- Born: 7 June 1958 Parsodi, Maharashtra, India
- Died: 13 April 2021 (aged 62) Nagpur, Maharashtra, India
- Occupations: Poet; singer; actor; editor; activist;
- Notable work: Court (2014)

= Vira Sathidar =

Indian actor, poet, editor, and Dalit rights activist (1958–2021)

Vira Sathidar (7 June 1958 – 13 April 2021) was an Indian poet, actor, editor, and Dalit rights activist known for his lifelong struggle against caste oppression and systemic injustice. He gained international recognition for playing the lead role in the 2014 Marathi-language film Court, which won several awards globally, including the Best Feature Film at the National Film Awards in India.

== Early life ==
Vira Sathidar was born as Vijay Vairagade on 7 June 1958, in the village of Parsodi, near Nagpur, to Rauf and Gangubai Sathidar. In an interview with the Indian Cultural Forum, he spoke about growing up amid layers of caste-based discrimination. Sathidar also credited Ambedkarite cultural influences as a major part of his upbringing, citing inspiration from the songs of Dalit poets and singers such as Vamandada Kardak, Nagorao Patankar, Govindrao Mhashilkar, and Laxman Rajguru.

==Career==
Throughout his life, Sathidar actively participated in anti-caste movements. He served as the convener of Indian People’s Theatre Association (IPTA) and was the editor of the Marathi magazine Vidrohi. He also authored the book titled Sanvidhan Va Lokshahi.

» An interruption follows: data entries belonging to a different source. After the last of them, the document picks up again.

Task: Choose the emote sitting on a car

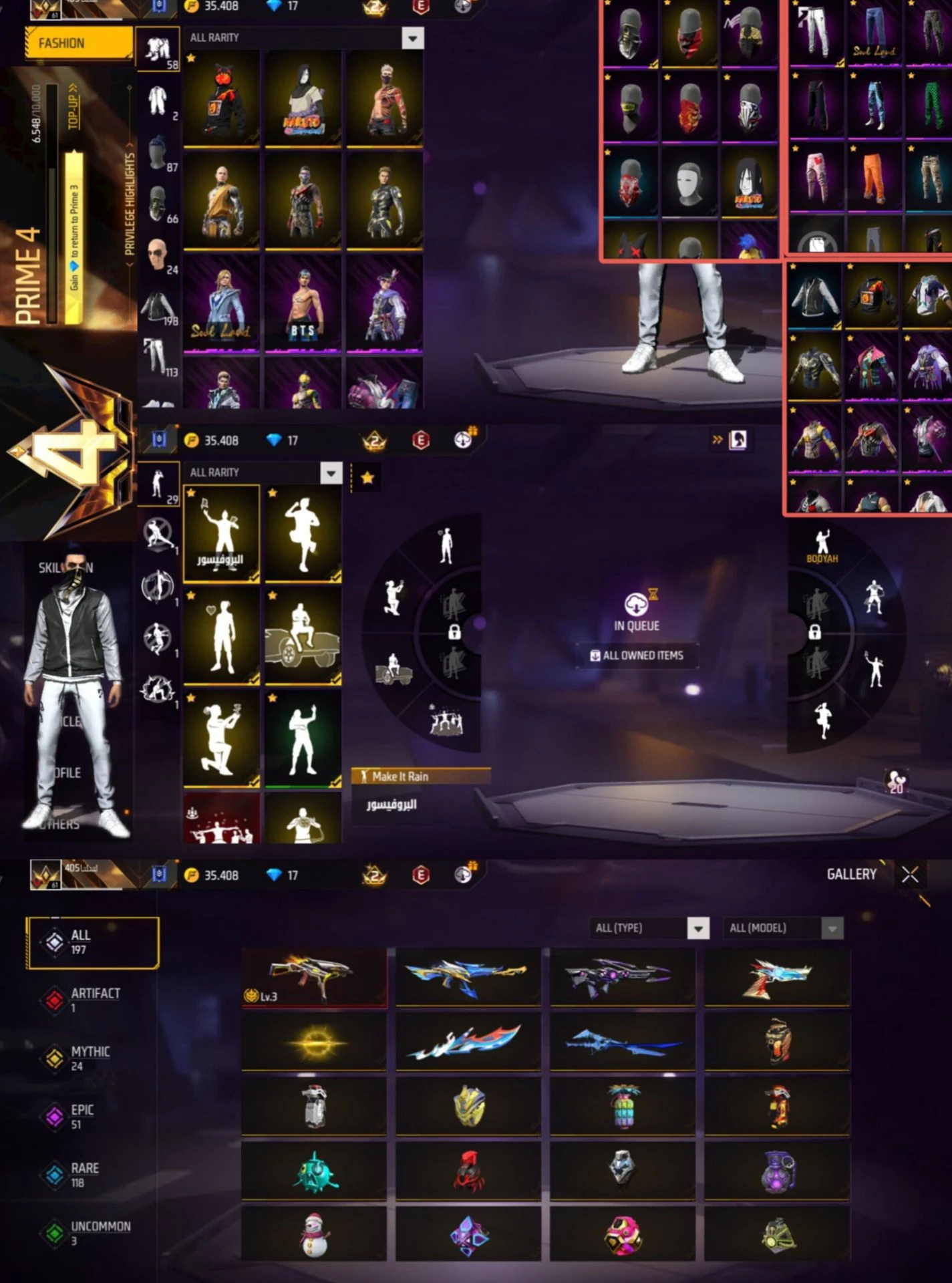Action: tap(303, 634)
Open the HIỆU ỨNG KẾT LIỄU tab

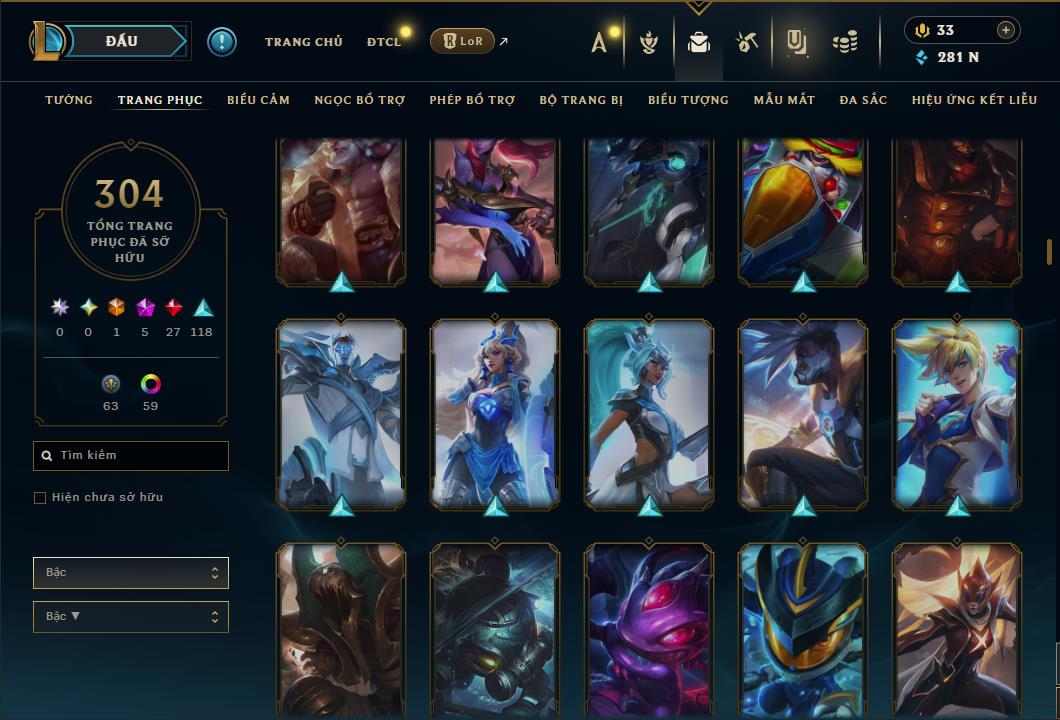point(974,100)
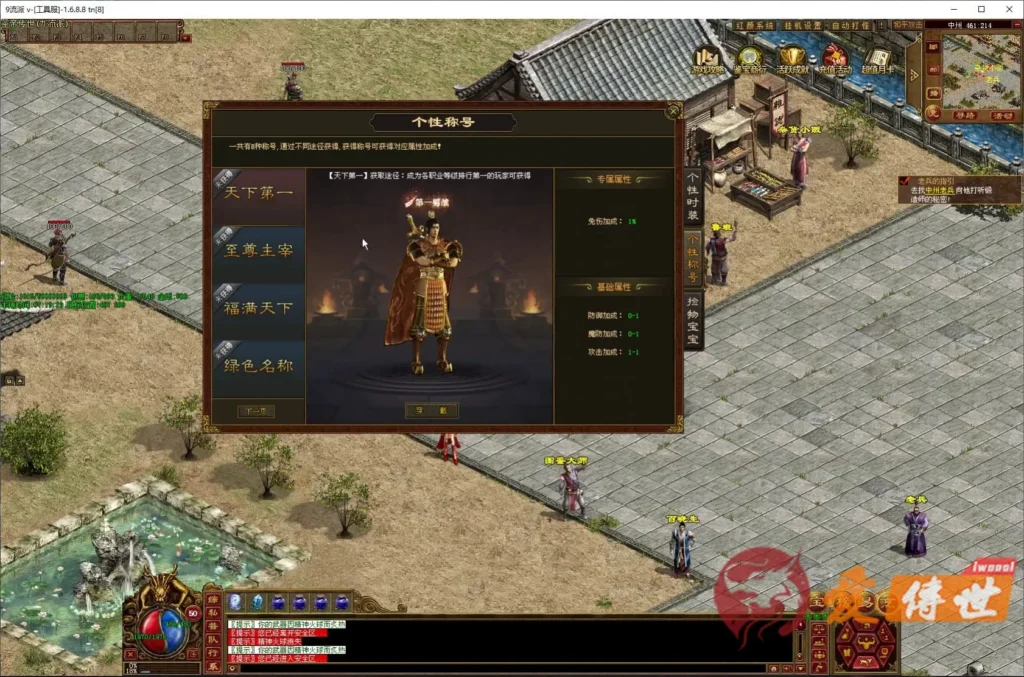
Task: Open 挂机设置 auto-play settings
Action: point(800,25)
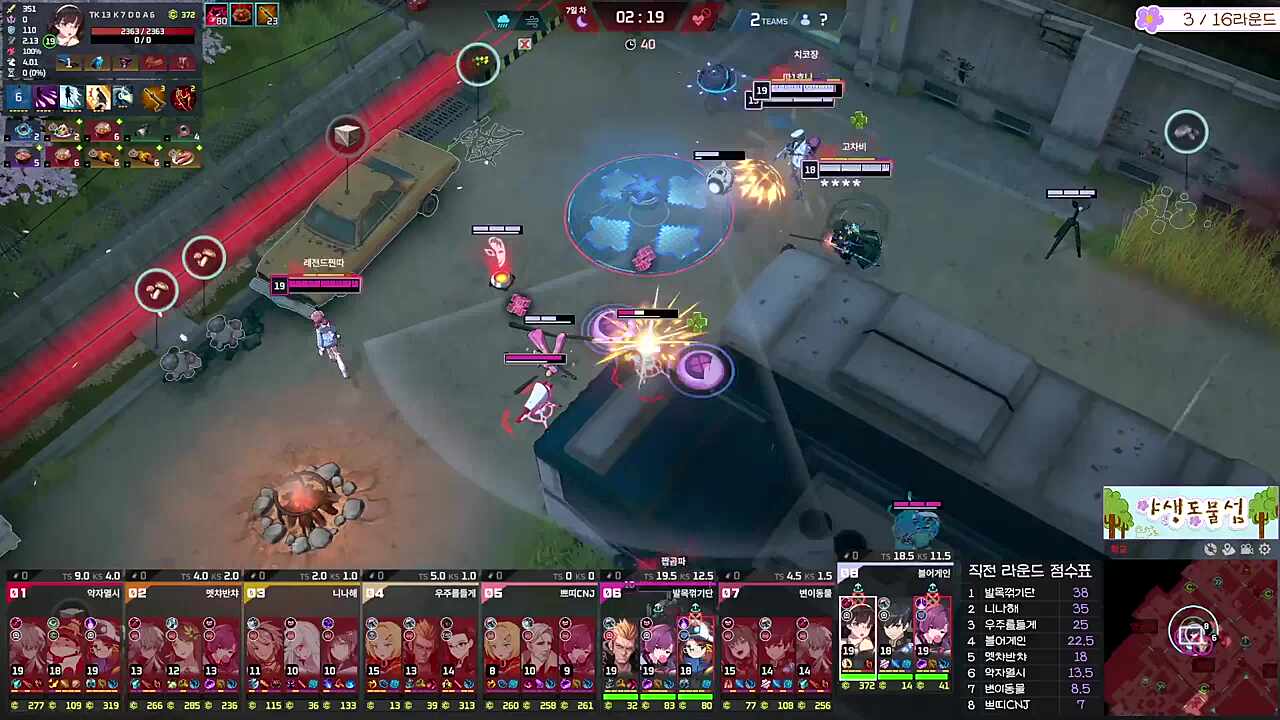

In the 2014 Marathi-language legal drama Court, Sathidar portrayed Narayan Kamble, a poet and singer accused of inciting the suicide of a manual scavenger through one of his folk songs. The film received widespread critical acclaim and won the National Film Award for Best Feature Film. Sathidar's performance as Narayan Kamble was praised for its realism, closely mirroring his real life activism which brought authenticity to the role. Apart from Court, Sathidar also appeared in other films and short films, including a role in the 2021 Marathi film Jayanti.

Sathidar died of complications of Covid-19 on 13 April 2021 at a hospital in Nagpur, Maharashtra.